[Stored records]
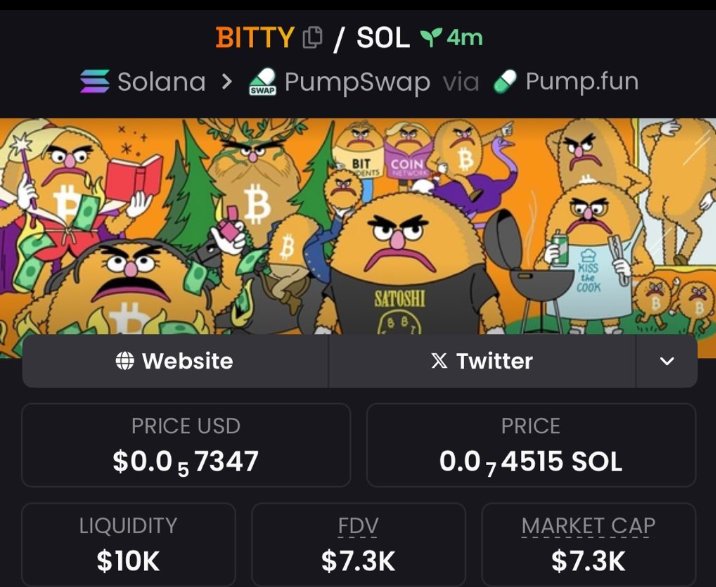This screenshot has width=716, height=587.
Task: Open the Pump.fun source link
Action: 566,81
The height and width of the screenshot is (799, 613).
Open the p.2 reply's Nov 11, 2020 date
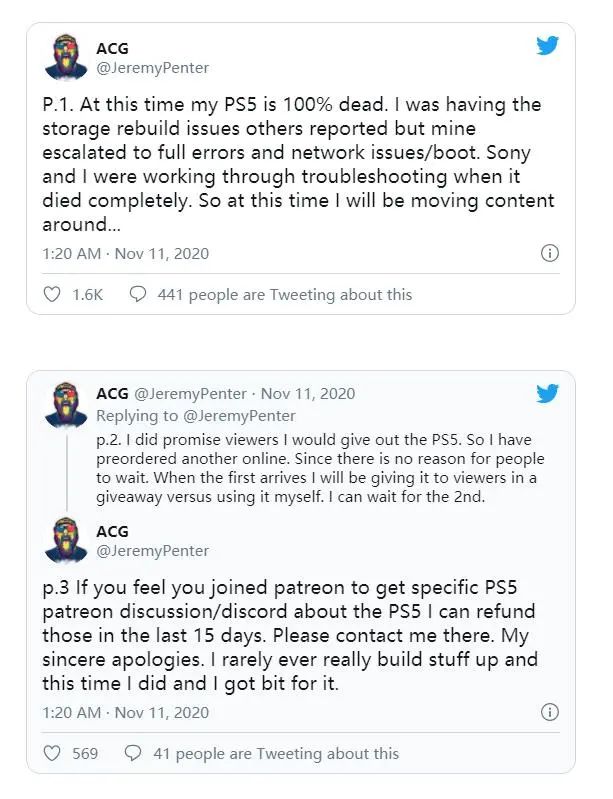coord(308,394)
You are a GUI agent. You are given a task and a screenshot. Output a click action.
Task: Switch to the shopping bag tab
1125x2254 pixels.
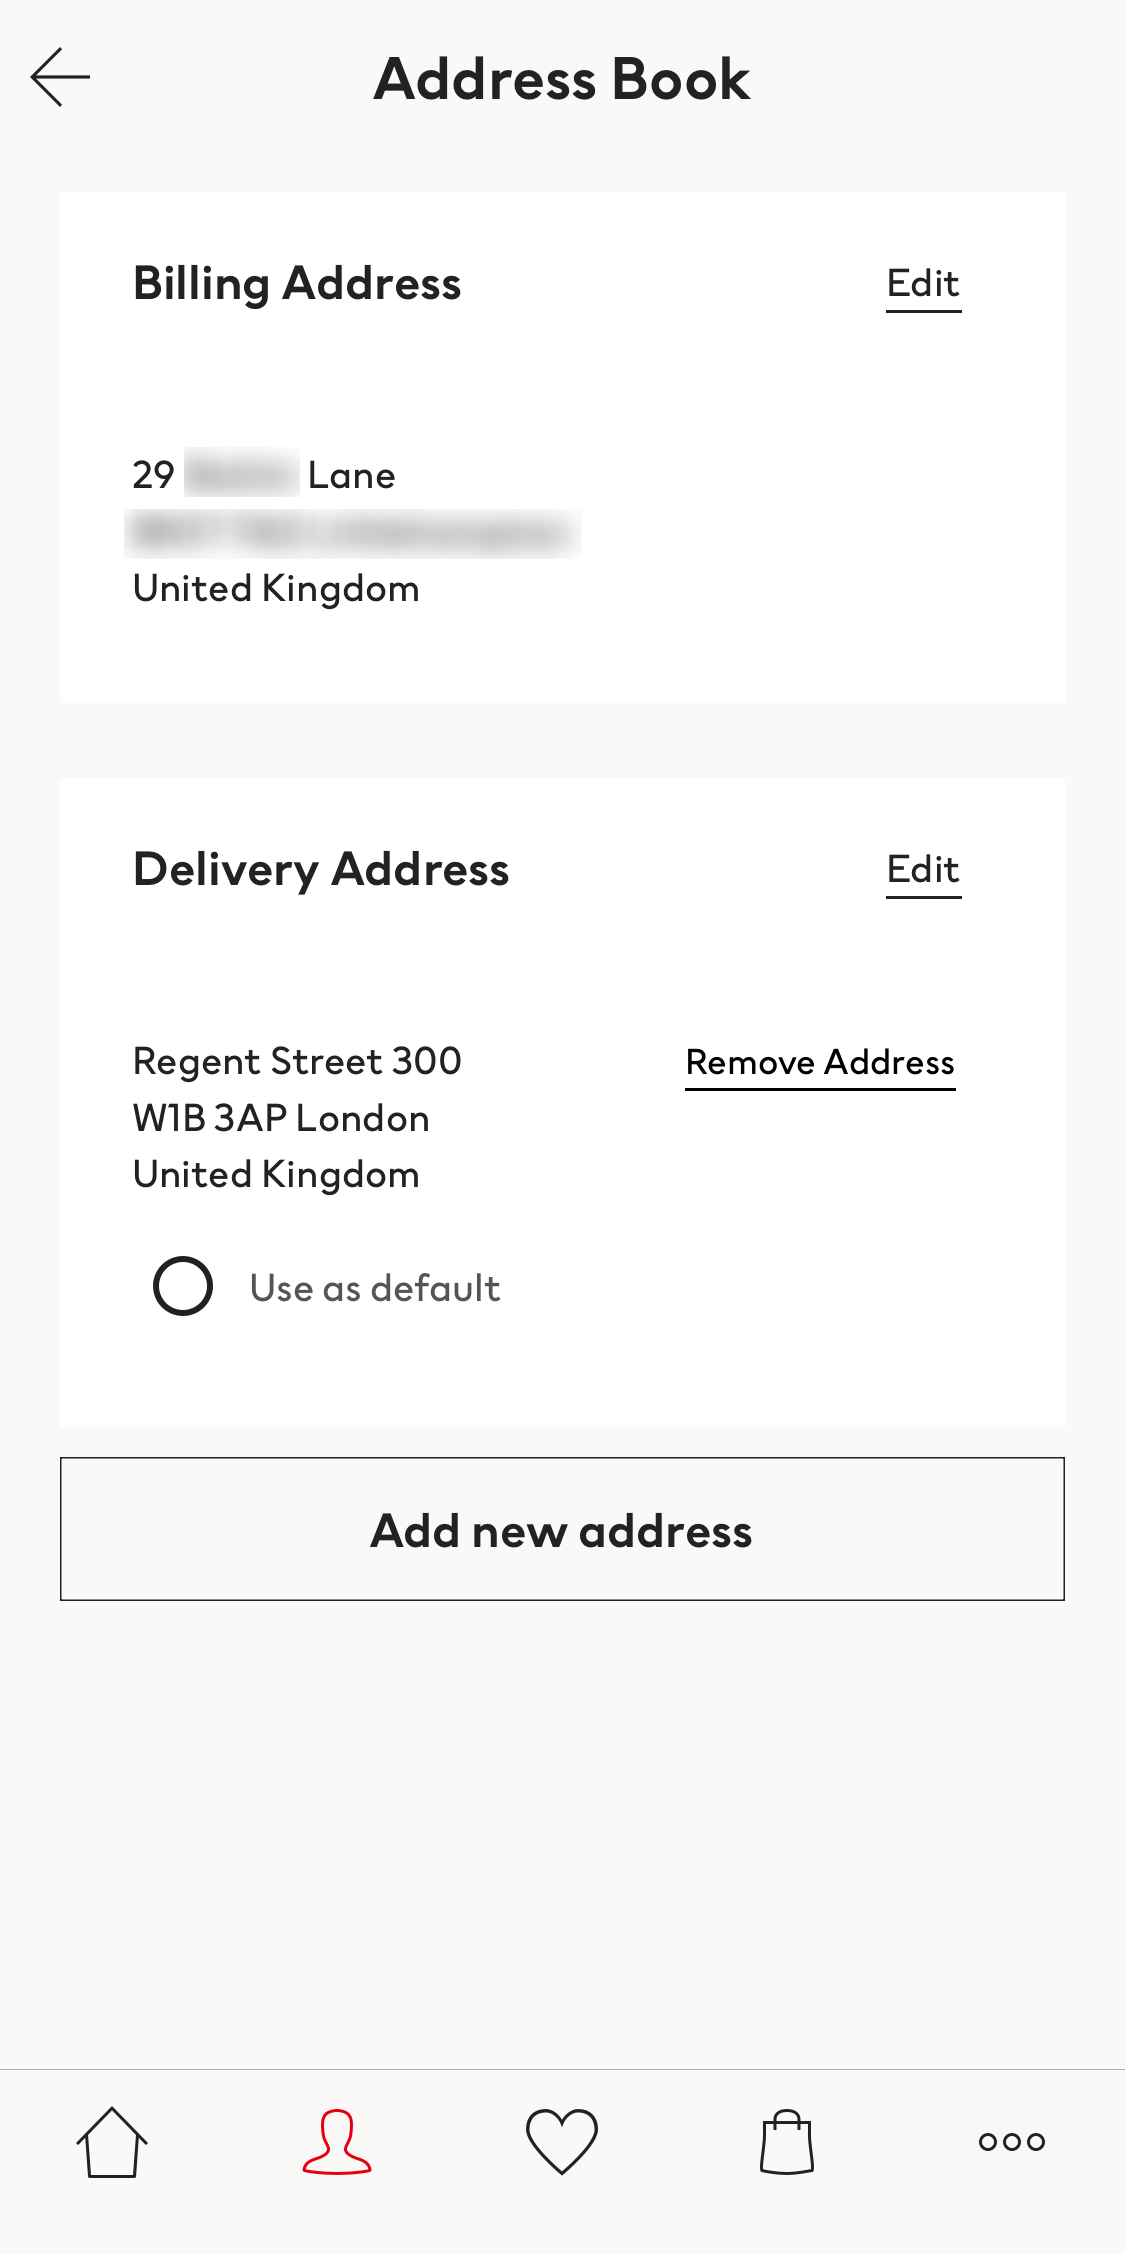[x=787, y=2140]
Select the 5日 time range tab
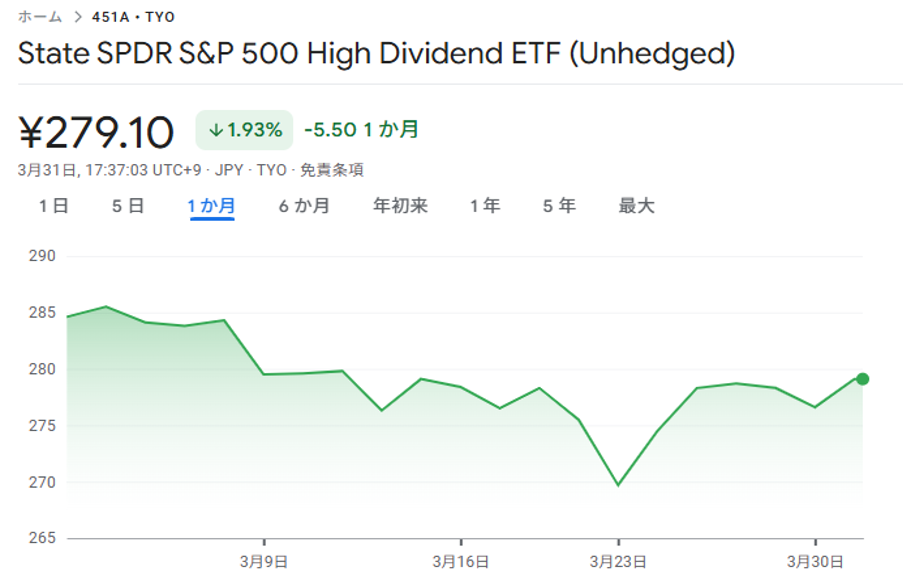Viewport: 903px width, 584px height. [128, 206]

*Aim of the exercise:* Please return only the lines from the one holding "Task: Switch to the shopping bag tab" through the end of the data, both ends included; do not copy any pictures.

*Reply:*
Task: Switch to the shopping bag tab
1125x2254 pixels.
[x=787, y=2140]
Select the 5日 time range tab
Viewport: 903px width, 584px height. [128, 206]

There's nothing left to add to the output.